Fast modern klingen diese mittelalterlichen Gesänge, wenn in der Motette "Hare, hare, hye" zwei bewegte Oberstimmen zwei unterschiedliche Texte vortragen: In pikardischer Sprache wird das bedauernswerte Schicksal der Menschen in Arras geschildert, die von den Engländern das Bier teuer kaufen müssen. Datunter stottert der Tenor immer nur das Wort "Balaam". Eine volkstümliche Szene wird hier beschworen, dahinter steckt aber ein kompliziertes Kompositionsverfahren. Auf ihrer CD stellen die vier Frauen des Ensembles Providencia zahlreiche solcher Beziehungen zwischen England und Frankreich im Mittelalter vor. Ein eindrucksvolles Beispiel ist das berühmte Winchester Tropar aus dem 11. Jahrhundert, die früheste Quelle mit mehrstimmiger Musik, die in Frankreich geschulte Mönche für die Reformkathedrale in Winchester anlegten.

Eines der schönsten Stücke der CD ist die Motette "Ex semine" aus dem 13. Jahrhundert.
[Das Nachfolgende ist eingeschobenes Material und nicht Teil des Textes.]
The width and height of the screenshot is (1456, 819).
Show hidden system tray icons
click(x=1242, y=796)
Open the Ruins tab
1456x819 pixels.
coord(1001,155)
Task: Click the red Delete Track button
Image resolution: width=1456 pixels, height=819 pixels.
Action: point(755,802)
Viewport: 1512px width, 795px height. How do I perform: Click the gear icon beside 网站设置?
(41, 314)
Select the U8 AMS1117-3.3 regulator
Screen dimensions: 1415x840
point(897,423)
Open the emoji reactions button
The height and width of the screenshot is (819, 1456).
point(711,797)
Die Oberstimmen schwingen im sanften Rhythmus in bewegten Melodien. Sie singen zwei geistliche Betrachtungen über die jungfräuliche Geburt "ohne Samen" und werden beständig grundiert von der Unterstimme, die als Gegenposition das Wort "ex semine" - "Aus einem Samenkorn" vorträgt. Dem Ensemble Providencia gelingt es, die für unsere Ohren doch fremd anmutende Musik durch eine glockenklare Intonation, durch ein Auskosten der klanglichen Reibungen und durch eine sorgfältige Artikulation der vielen Dialekte und Sprachen, vom Anglonormannischen bis zum Mittelenglischen, erlebbar zu gestalten. Da spielt es fast keine Rolle, ob Motette, Conductus, Rondellus und wie diese Gattungen alle heißen, im Mittelalter wirklich vonFrauen gesungen wurden oder nicht.